» **Extracted information**
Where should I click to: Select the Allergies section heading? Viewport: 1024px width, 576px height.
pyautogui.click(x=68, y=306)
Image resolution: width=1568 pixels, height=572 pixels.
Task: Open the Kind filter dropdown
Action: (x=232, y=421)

» **Prompt**
Retype each line above, keeping every character.

» **Exercise output**
Where should I click to: Select the Allergies section heading? Viewport: 1024px width, 576px height.
pyautogui.click(x=68, y=306)
Image resolution: width=1568 pixels, height=572 pixels.
Task: Open the Kind filter dropdown
Action: (x=232, y=421)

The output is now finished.